**REQUIRED WORK**
Output the lines of the entries below beginning at the one with "You are a computer-use agent." and ending with the last, exactly as written and without pictures.

**DATA TO PROCESS**
------------------------------------------------------------

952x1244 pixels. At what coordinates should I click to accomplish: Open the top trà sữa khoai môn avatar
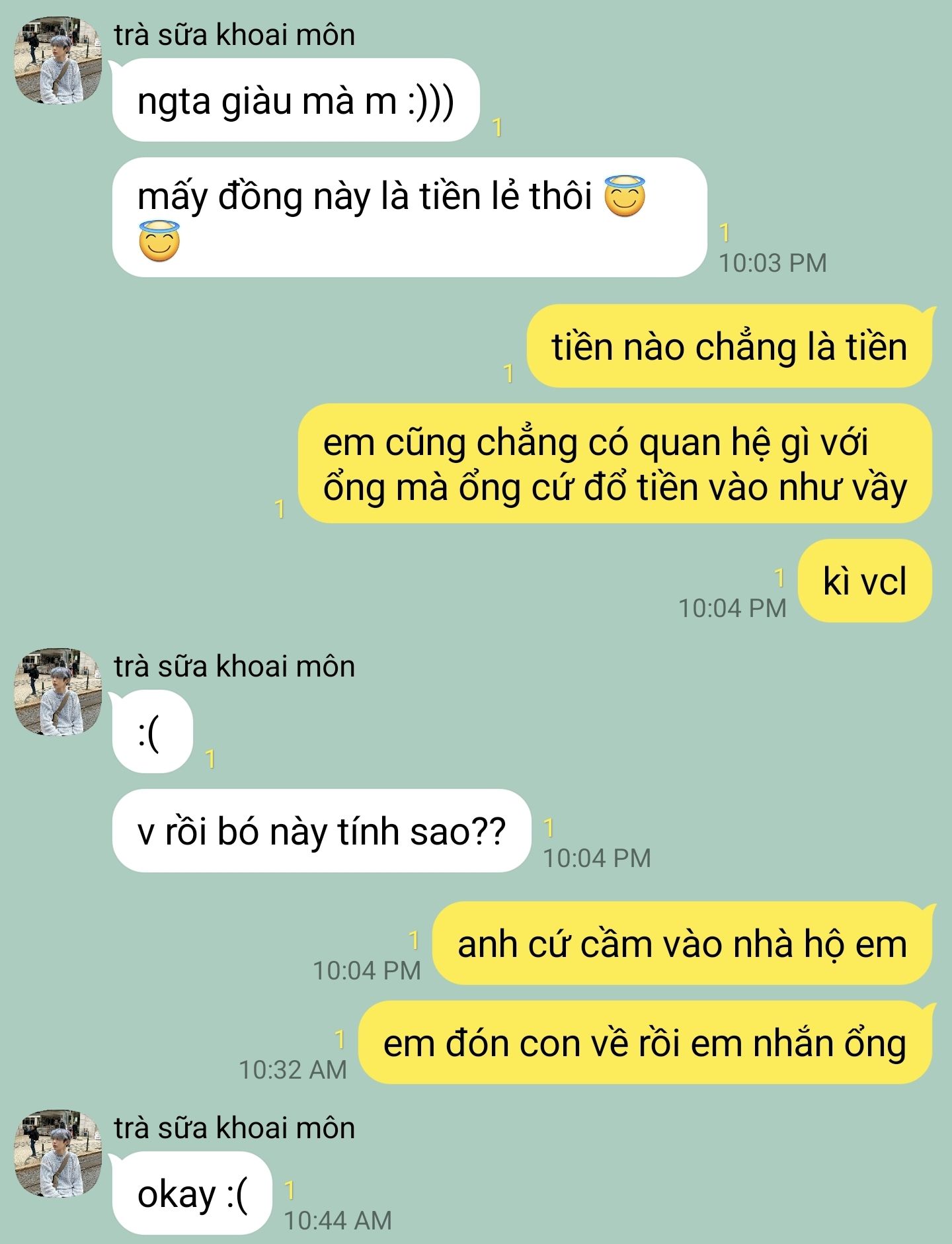point(59,61)

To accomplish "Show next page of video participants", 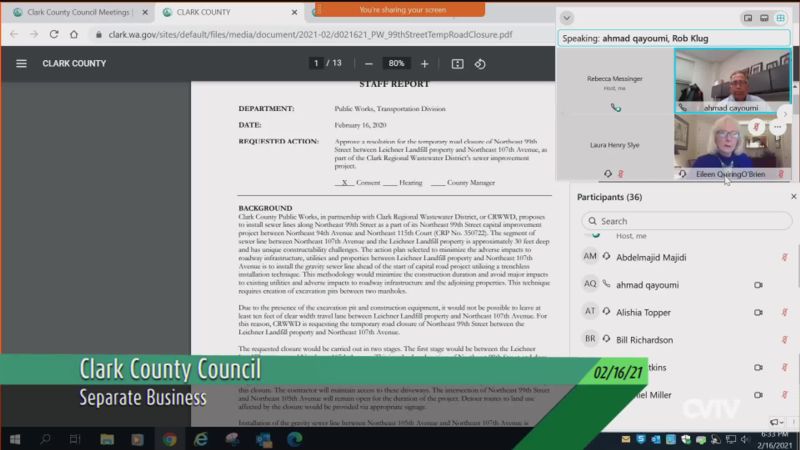I will point(784,114).
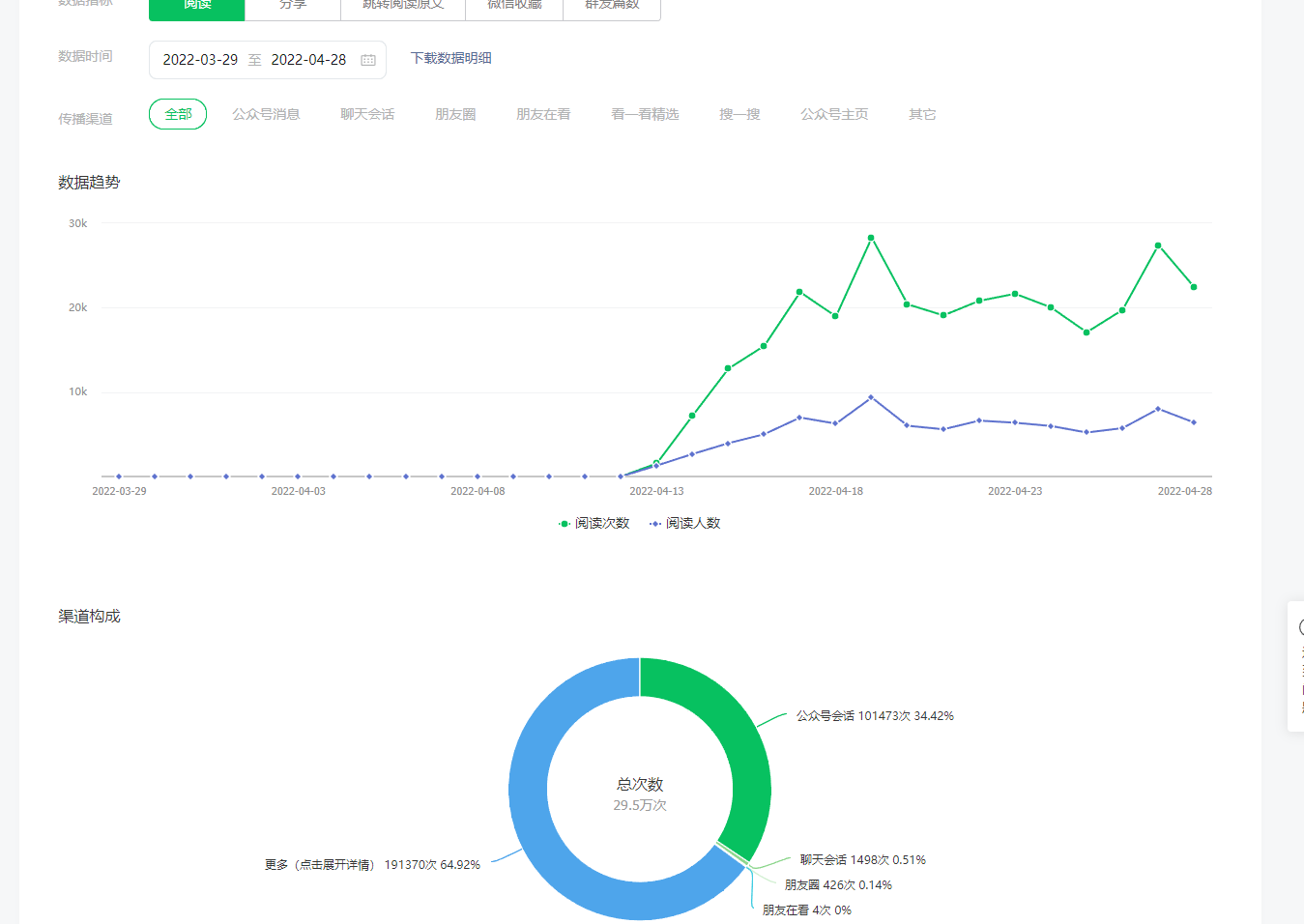Viewport: 1304px width, 924px height.
Task: Toggle the 阅读人数 legend item
Action: 685,523
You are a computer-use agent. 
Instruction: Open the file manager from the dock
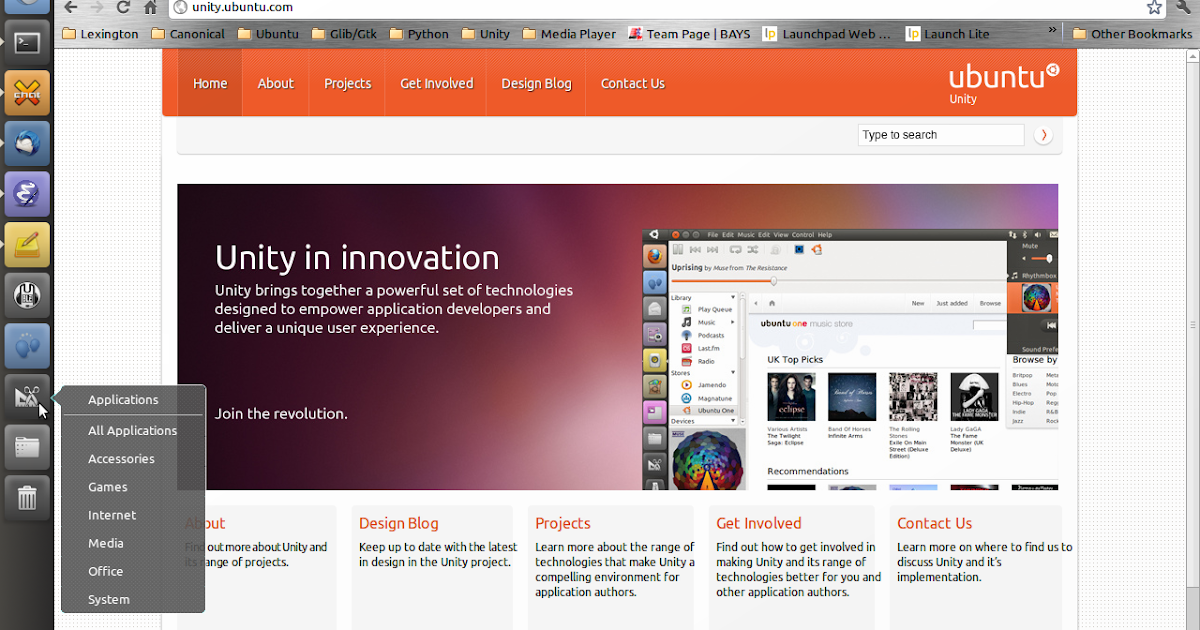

------------------------------------------------------------

**FINISHED EXERCISE**
You are a computer-use agent. 
Instruction: Open the file manager from the dock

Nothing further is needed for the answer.